20 Jun 2006 | Sgt. Tracee L. Jackson

The nation’s top youth golfers met at Paradise Point Golf Course June 20 for a national tournament sponsored by Marine Corps Community Services.  Anticipation was thick in the air as they strut around the green in ankle socks, collared T-shirts, pleated khaki shorts, and hands in their pockets as college recruiters eyed them during competition.

However, one of the perks about having a golf tournament on a Marine base is the unique opportunity to de-stress and explore another walk of life. 

Marines from the II Marine Expeditionary Force expanded the competitors’ experience by taking them off the driving range and giving them a taste of the rifle range via the Indoor Simulated Marksmanship Trainer.  The courtesy tour of a small part of life in the Marine Corps was a welcome break from the strenuous competition.

45 of approximately 90 putting prodigies received instruction on the ISMT and how Marines use it to further their skills on the battlefield.  The experience, far out of the everyday realm of high school life, may have opened a few minds to military service.

Cpl. Patrick Kidd, 21, from Springfield, Ky., who works at 2nd Marine Division Training Center, gave a quick break down of three major weapons systems: the 9mm Pistol, M16-A2, 5056mm Rifle and M249 Squad Automatic Weapon.  After explaining how to load and fire each weapon, Kidd gave the group instructions.

“Since you guys are just here to see what the weapons are like, you can go ahead and go all ‘Rambo’ if you want to,” he said, evoking gasps, laughter and excited murmurs among the crowd.

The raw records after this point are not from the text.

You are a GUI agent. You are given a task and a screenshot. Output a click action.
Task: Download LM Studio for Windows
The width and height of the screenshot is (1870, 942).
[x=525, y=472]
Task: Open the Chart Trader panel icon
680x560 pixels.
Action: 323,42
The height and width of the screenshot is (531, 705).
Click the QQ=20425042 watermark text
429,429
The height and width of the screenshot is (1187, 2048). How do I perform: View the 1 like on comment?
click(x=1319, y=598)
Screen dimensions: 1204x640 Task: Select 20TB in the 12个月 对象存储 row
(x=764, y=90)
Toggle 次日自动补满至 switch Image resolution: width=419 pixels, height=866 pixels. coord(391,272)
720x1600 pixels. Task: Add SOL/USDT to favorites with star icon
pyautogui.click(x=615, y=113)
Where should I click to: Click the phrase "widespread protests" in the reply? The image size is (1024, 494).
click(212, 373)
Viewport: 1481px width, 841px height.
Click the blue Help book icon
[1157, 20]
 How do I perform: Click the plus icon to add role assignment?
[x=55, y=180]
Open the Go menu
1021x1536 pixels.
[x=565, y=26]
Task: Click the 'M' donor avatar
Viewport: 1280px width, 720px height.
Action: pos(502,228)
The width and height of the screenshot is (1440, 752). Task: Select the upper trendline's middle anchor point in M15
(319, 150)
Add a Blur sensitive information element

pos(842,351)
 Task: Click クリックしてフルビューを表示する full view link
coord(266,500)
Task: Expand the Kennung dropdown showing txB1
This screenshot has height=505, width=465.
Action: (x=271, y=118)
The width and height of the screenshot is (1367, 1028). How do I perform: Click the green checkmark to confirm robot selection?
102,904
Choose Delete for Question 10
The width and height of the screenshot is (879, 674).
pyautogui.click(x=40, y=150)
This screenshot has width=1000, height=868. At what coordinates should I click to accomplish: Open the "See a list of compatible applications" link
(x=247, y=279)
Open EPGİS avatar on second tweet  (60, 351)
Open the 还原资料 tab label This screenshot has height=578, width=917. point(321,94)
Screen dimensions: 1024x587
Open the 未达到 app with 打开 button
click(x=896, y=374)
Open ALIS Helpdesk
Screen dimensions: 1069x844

Students filed into the marksmanship training room taking turns firing each weapon, discovering unexpected enthusiasm.

“This is neat because the weapons are real.  They’re not a water gun or Nerf toy,” said Hunter Kraus, a 14-year-old native of Collierville, Tenn., who ranks among the nation’s best golfers in his age group.  “It gets your mind off the tournament.”

“I wouldn’t have thought about joining the military before this,” said Megan Moir, who, at 15, was one of the oldest in the group.  “When you think of the military, it seems like they’re fighting all the time. But now, I’ve been here and seen how people can be in the military and have normal lives.”

For most golfers, the visit to Camp Lejeune and experience at the ISMT were a first-time experience of the military culture.  The young athletes agreed that while the grass isn’t necessarily greener on the other side, the uniforms definitely are.